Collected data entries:
#####
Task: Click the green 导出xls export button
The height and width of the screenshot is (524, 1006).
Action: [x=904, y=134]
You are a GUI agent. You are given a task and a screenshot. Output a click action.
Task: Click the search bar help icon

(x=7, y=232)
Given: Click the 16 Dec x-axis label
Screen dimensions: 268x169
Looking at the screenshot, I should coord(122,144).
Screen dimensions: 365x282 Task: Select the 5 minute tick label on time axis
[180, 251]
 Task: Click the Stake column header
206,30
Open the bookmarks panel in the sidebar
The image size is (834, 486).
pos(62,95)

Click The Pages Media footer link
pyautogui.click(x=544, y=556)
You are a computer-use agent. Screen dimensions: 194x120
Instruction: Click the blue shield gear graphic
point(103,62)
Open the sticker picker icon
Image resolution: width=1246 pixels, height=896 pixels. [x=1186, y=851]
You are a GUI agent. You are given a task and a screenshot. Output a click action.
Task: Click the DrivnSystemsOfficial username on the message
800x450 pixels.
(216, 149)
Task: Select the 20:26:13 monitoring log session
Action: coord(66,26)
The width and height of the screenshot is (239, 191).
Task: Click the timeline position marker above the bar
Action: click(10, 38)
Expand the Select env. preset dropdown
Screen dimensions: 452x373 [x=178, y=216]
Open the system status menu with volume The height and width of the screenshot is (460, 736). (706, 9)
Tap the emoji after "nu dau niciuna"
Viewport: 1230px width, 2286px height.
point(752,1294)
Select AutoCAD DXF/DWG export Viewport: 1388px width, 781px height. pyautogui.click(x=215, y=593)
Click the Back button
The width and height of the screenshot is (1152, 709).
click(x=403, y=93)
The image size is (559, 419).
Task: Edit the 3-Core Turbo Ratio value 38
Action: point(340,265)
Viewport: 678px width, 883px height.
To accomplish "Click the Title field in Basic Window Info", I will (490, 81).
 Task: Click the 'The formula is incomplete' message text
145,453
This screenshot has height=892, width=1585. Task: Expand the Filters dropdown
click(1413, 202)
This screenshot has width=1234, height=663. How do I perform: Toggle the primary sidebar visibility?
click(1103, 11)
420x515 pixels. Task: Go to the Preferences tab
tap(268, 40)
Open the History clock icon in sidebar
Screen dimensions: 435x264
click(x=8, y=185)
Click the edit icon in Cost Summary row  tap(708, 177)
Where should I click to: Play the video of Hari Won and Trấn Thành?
#####
What you have to do: Please switch "sidebar" to "side panel" in the lines starting with the one containing "This screenshot has height=892, width=1585." and going on through the end of the data, and return those lines with nothing else changed.

Exercise response:
This screenshot has height=892, width=1585. Task: Expand the Filters dropdown
click(1413, 202)
This screenshot has width=1234, height=663. How do I perform: Toggle the primary side panel visibility?
click(1103, 11)
420x515 pixels. Task: Go to the Preferences tab
tap(268, 40)
Open the History clock icon in side panel
Screen dimensions: 435x264
click(x=8, y=185)
Click the edit icon in Cost Summary row  tap(708, 177)
Where should I click to: Play the video of Hari Won and Trấn Thành?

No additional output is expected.